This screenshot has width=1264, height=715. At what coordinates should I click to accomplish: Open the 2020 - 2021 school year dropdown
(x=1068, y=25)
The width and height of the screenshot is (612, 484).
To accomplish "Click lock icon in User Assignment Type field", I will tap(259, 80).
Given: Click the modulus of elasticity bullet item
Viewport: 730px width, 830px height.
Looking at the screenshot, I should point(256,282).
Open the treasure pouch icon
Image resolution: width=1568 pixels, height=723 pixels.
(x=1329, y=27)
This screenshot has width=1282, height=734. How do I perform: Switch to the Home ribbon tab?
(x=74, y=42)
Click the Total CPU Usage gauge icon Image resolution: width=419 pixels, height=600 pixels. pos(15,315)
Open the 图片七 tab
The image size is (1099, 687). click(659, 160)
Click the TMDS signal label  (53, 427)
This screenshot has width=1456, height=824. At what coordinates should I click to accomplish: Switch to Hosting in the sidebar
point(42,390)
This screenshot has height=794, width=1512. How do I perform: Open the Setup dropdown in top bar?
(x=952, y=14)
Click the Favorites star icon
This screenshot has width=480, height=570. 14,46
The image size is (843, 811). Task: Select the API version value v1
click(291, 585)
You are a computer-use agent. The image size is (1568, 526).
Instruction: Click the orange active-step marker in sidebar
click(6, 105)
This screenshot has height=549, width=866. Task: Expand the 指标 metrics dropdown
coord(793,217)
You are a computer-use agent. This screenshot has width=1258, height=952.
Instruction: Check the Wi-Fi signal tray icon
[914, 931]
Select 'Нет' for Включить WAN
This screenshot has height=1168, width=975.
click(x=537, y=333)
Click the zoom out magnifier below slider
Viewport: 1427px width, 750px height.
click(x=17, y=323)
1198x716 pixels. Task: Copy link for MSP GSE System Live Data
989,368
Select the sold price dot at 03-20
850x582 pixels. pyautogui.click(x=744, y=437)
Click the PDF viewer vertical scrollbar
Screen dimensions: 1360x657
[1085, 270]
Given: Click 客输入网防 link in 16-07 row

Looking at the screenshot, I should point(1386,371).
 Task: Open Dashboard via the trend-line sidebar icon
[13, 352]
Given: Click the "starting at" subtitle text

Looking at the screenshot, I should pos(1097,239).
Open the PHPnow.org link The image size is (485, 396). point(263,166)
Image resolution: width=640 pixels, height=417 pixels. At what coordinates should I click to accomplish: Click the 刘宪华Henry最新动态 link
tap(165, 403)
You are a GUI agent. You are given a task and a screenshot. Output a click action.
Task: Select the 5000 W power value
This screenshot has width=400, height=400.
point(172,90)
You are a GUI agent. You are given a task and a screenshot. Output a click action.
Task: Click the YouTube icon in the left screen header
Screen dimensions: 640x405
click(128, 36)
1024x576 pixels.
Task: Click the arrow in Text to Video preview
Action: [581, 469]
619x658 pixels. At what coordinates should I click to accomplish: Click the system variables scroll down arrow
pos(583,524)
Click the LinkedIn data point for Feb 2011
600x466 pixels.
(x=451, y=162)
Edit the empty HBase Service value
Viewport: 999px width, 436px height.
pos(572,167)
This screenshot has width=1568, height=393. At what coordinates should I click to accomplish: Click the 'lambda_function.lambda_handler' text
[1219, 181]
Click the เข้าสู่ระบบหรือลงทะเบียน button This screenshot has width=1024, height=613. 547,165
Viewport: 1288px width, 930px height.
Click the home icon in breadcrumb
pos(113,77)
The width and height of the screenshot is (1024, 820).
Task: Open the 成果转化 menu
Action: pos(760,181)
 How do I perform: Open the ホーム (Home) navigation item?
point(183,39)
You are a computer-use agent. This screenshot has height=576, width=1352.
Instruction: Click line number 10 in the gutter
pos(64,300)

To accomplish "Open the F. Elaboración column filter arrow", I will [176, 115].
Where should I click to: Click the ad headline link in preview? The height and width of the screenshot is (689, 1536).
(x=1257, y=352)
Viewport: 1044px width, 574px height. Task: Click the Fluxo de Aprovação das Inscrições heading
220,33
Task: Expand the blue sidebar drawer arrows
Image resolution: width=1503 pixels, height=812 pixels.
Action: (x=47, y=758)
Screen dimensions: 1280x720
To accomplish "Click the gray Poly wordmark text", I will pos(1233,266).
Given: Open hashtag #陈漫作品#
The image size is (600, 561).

• • • •

The material is to be given again in full and without variation.

This screenshot has width=1264, height=715. At what coordinates should I click to accomplish: Open the 2020 - 2021 school year dropdown
(x=1068, y=25)
The width and height of the screenshot is (612, 484).
To accomplish "Click lock icon in User Assignment Type field", I will tap(259, 80).
Given: Click the modulus of elasticity bullet item
Viewport: 730px width, 830px height.
Looking at the screenshot, I should point(256,282).
Open the treasure pouch icon
Image resolution: width=1568 pixels, height=723 pixels.
(x=1329, y=27)
This screenshot has width=1282, height=734. How do I perform: Switch to the Home ribbon tab?
(x=74, y=42)
Click the Total CPU Usage gauge icon Image resolution: width=419 pixels, height=600 pixels. pos(15,315)
Open the 图片七 tab
The image size is (1099, 687). click(659, 160)
Click the TMDS signal label  (53, 427)
This screenshot has width=1456, height=824. At what coordinates should I click to accomplish: Switch to Hosting in the sidebar
point(42,390)
This screenshot has height=794, width=1512. How do I perform: Open the Setup dropdown in top bar?
(x=952, y=14)
Click the Favorites star icon
This screenshot has width=480, height=570. 14,46
The image size is (843, 811). Task: Select the API version value v1
click(291, 585)
You are a computer-use agent. The image size is (1568, 526).
Instruction: Click the orange active-step marker in sidebar
click(6, 105)
This screenshot has height=549, width=866. Task: Expand the 指标 metrics dropdown
coord(793,217)
You are a computer-use agent. This screenshot has width=1258, height=952.
Instruction: Check the Wi-Fi signal tray icon
[914, 931]
Select 'Нет' for Включить WAN
This screenshot has height=1168, width=975.
click(x=537, y=333)
Click the zoom out magnifier below slider
Viewport: 1427px width, 750px height.
click(x=17, y=323)
1198x716 pixels. Task: Copy link for MSP GSE System Live Data
989,368
Select the sold price dot at 03-20
850x582 pixels. pyautogui.click(x=744, y=437)
Click the PDF viewer vertical scrollbar
Screen dimensions: 1360x657
[1085, 270]
Given: Click 客输入网防 link in 16-07 row

Looking at the screenshot, I should point(1386,371).
 Task: Open Dashboard via the trend-line sidebar icon
[13, 352]
Given: Click the "starting at" subtitle text

Looking at the screenshot, I should pos(1097,239).
Open the PHPnow.org link The image size is (485, 396). point(263,166)
Image resolution: width=640 pixels, height=417 pixels. At what coordinates should I click to accomplish: Click the 刘宪华Henry最新动态 link
tap(165, 403)
You are a GUI agent. You are given a task and a screenshot. Output a click action.
Task: Select the 5000 W power value
This screenshot has width=400, height=400.
point(172,90)
You are a GUI agent. You are given a task and a screenshot. Output a click action.
Task: Click the YouTube icon in the left screen header
Screen dimensions: 640x405
click(128, 36)
1024x576 pixels.
Task: Click the arrow in Text to Video preview
Action: [581, 469]
619x658 pixels. At what coordinates should I click to accomplish: Click the system variables scroll down arrow
pos(583,524)
Click the LinkedIn data point for Feb 2011
600x466 pixels.
(x=451, y=162)
Edit the empty HBase Service value
Viewport: 999px width, 436px height.
pos(572,167)
This screenshot has width=1568, height=393. At what coordinates should I click to accomplish: Click the 'lambda_function.lambda_handler' text
[1219, 181]
Click the เข้าสู่ระบบหรือลงทะเบียน button This screenshot has width=1024, height=613. 547,165
Viewport: 1288px width, 930px height.
Click the home icon in breadcrumb
pos(113,77)
The width and height of the screenshot is (1024, 820).
Task: Open the 成果转化 menu
Action: pos(760,181)
 How do I perform: Open the ホーム (Home) navigation item?
point(183,39)
You are a computer-use agent. This screenshot has height=576, width=1352.
Instruction: Click line number 10 in the gutter
pos(64,300)

To accomplish "Open the F. Elaboración column filter arrow", I will [176, 115].
Where should I click to: Click the ad headline link in preview? The height and width of the screenshot is (689, 1536).
(x=1257, y=352)
Viewport: 1044px width, 574px height. Task: Click the Fluxo de Aprovação das Inscrições heading
220,33
Task: Expand the blue sidebar drawer arrows
Image resolution: width=1503 pixels, height=812 pixels.
Action: (x=47, y=758)
Screen dimensions: 1280x720
To accomplish "Click the gray Poly wordmark text", I will pos(1233,266).
Given: Open hashtag #陈漫作品#
The image size is (600, 561).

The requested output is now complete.